▸ **WHAT IS EXPECTED**: Rescale the entries from the line containing "Choose the Plum" through the line containing "click(x=1187, y=38)", writing every line out again with the requests included, but with each click coordinate in the answers multiplied by 0.85 and rounded to a whole number, halves rounding up. Leave all numbers in the requests unchanged.

(Collection entries)
[BEGIN]

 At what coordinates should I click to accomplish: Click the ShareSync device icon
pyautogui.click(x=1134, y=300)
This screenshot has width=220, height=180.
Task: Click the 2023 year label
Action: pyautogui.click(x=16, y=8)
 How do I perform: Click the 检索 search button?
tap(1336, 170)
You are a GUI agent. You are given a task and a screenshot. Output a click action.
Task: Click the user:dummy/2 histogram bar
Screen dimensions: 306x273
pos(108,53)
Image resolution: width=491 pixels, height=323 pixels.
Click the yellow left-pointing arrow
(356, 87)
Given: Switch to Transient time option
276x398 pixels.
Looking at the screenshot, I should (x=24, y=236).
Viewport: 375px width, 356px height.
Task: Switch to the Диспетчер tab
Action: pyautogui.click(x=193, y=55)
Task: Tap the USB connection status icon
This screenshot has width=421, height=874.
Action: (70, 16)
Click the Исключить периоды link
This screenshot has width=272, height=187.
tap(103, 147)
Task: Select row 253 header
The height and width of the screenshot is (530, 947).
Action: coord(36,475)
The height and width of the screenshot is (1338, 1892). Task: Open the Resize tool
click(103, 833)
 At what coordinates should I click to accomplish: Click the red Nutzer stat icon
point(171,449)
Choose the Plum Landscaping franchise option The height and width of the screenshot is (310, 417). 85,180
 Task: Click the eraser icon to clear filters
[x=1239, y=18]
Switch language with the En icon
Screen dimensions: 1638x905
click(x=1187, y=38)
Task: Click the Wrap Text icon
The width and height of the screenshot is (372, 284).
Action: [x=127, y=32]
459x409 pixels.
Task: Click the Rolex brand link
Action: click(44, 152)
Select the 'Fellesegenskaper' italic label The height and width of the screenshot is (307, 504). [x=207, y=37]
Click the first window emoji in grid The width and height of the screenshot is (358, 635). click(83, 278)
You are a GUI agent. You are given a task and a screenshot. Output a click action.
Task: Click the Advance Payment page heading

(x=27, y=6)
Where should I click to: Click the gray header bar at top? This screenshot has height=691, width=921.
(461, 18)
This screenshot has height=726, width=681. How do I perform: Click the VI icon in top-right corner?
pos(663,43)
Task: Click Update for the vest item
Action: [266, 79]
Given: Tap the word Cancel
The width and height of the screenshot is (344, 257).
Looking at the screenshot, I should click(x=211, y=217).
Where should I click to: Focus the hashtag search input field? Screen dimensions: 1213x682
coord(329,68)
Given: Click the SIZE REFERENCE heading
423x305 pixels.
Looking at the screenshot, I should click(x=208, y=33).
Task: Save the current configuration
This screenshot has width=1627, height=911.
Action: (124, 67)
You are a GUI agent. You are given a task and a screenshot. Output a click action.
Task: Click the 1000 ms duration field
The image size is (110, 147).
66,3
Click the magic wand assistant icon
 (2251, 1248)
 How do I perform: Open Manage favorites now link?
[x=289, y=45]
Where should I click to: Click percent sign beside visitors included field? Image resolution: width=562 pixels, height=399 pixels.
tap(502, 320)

[END]

▸ **RESPONSE FOR THIS EXERCISE**:
Choose the Plum Landscaping franchise option The height and width of the screenshot is (310, 417). 72,153
 Task: Click the eraser icon to clear filters
[x=1053, y=15]
Switch language with the En icon
Screen dimensions: 1638x905
click(x=1009, y=32)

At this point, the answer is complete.